Aishatu and Bintu are completely dependent on humanitarian assistance. They are not alone; there are around 5,000 people living in precarious conditions in 38 shared shelters in the transit camp in Pulka. This is supposed to be a temporary solution for IDPs, before they are allocated individual shelters elsewhere. But some displaced families have been living here for as long as a year.

“These shelters are only supposed to house people in transit. Some communal shelters host as many as 150 or 200 people. Several are broken and need repairing, but there is no system of maintenance in the camp,” says Martin Okonji, MSF field coordinator in Pulka town.

Despite frequent food distributions, IDPs say the amount of food they receive is not enough to feed a family. Over the past few months, residents of the camp have also faced severe water shortages. The long queues of people waiting to fill their containers at water points have now reduced with the arrival of the wet season, but the rains bring new challenges.

With the onset of rains, there is a greater chance of outbreaks like cholera and other water-borne diseases. “There are huge health risks because people are living in such poor sanitary conditions.

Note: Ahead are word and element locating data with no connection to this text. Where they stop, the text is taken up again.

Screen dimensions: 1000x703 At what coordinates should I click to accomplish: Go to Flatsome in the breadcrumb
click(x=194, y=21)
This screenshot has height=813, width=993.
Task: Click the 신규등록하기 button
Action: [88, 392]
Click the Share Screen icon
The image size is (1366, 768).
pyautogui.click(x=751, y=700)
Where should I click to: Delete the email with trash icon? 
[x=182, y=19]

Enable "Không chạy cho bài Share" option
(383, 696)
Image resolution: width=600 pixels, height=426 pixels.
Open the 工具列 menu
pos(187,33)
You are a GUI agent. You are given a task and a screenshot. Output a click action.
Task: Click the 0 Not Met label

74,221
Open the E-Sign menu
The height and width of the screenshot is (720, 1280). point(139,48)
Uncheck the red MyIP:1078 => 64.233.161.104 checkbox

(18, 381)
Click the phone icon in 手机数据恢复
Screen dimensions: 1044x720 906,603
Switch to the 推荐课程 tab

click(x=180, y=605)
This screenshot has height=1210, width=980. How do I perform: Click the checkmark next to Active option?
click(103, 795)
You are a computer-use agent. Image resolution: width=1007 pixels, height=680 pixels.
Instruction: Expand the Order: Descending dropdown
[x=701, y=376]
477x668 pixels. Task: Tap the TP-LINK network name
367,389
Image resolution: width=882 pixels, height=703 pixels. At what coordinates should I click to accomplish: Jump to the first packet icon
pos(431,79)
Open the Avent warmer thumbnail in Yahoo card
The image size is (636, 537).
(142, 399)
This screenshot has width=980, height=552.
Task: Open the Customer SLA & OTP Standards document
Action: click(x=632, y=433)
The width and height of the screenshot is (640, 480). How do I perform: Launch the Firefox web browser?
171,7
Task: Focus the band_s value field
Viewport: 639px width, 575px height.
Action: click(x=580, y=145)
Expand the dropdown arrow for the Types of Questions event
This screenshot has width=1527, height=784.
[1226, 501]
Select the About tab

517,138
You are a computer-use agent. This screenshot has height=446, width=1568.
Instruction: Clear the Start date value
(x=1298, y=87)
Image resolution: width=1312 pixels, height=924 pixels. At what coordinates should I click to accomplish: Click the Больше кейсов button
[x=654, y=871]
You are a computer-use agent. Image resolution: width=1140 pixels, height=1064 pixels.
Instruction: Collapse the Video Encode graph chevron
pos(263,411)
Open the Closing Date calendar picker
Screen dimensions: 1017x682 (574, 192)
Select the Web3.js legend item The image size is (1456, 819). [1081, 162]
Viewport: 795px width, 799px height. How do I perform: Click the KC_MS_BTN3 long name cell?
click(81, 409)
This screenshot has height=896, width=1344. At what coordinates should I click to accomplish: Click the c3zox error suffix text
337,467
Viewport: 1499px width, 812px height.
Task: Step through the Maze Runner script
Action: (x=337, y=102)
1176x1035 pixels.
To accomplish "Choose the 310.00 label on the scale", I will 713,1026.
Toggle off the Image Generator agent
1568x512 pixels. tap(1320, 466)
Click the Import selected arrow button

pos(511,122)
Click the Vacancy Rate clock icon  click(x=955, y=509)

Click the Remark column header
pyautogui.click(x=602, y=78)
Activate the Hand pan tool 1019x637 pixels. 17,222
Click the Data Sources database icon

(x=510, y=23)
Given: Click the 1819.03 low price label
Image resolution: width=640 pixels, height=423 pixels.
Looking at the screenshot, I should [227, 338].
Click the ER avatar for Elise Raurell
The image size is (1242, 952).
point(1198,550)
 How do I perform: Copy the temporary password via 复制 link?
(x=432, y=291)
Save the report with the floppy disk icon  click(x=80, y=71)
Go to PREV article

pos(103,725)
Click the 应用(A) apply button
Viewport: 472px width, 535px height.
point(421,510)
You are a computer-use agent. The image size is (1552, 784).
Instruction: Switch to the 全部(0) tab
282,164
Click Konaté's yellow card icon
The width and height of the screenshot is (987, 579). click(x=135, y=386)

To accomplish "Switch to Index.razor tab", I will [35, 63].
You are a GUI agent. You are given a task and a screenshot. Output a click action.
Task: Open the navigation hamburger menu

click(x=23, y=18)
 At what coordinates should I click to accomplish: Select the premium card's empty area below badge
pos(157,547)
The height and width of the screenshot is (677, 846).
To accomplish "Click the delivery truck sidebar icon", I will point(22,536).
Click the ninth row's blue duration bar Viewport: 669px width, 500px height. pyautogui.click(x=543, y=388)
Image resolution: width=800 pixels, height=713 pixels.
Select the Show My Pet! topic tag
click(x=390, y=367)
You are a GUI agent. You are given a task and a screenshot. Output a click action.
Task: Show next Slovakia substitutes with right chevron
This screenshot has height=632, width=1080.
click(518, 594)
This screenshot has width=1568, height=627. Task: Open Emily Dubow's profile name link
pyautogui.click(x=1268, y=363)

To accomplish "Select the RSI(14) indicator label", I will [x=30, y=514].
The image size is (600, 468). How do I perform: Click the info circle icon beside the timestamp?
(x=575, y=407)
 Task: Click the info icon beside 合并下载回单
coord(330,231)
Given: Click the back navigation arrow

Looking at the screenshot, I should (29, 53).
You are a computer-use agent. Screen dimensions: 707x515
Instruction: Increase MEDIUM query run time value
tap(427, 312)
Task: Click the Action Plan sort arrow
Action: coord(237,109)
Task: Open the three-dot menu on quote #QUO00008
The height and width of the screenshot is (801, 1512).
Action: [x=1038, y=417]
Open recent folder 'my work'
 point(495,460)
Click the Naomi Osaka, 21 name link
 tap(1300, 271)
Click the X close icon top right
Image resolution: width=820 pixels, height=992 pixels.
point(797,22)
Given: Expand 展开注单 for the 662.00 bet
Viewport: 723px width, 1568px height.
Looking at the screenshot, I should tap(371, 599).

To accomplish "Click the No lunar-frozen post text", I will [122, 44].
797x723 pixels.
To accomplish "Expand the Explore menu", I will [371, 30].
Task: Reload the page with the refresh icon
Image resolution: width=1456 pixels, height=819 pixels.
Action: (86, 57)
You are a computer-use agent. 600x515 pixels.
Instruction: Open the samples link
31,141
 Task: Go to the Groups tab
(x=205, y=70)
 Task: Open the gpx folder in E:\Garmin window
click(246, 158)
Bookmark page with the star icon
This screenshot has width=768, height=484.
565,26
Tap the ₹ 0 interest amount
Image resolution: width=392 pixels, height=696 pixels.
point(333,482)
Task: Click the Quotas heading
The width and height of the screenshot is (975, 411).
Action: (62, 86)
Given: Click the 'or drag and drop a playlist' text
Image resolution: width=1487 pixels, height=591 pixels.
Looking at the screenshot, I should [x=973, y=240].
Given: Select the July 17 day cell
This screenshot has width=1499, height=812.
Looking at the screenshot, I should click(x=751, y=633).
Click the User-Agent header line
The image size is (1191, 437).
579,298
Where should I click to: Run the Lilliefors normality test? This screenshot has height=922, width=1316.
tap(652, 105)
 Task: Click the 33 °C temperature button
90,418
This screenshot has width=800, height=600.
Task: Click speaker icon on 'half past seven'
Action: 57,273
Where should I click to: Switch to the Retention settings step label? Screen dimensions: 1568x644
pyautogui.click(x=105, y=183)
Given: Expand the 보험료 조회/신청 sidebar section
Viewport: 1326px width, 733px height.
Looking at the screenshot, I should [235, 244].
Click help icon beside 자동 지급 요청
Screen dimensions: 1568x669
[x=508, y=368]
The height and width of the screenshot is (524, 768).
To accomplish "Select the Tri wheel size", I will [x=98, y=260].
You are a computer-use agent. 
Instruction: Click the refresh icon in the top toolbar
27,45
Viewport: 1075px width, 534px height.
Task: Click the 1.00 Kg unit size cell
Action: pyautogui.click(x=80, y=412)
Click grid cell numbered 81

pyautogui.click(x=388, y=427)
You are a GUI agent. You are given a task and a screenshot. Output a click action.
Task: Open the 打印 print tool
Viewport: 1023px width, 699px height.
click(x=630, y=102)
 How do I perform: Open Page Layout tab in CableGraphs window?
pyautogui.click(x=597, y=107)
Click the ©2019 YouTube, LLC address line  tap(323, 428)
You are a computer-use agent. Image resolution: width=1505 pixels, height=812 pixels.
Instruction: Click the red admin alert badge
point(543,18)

Toilets are flooded and the overflowing waste poses an additional health hazard to the residents,” says Okonji.

“The town has experienced a constant influx of new arrivals over the past few years, but basic services have not increased accordingly. Humanitarian organisations must ensure safe living conditions for internally displaced people in Pulka,” the MSF field coordinator concludes.

MSF has been running a hospital in Pulka since the end of 2016. It provides primary and secondary healthcare, maternal care, mental health services and nutritional support for malnourished children. Between January and March 2018, MSF conducted nearly 13,000 outpatient consultations and treated more than 1,550 malnourished children. In northeast Nigeria, MSF works in 11 locations across Borno and Yobe states.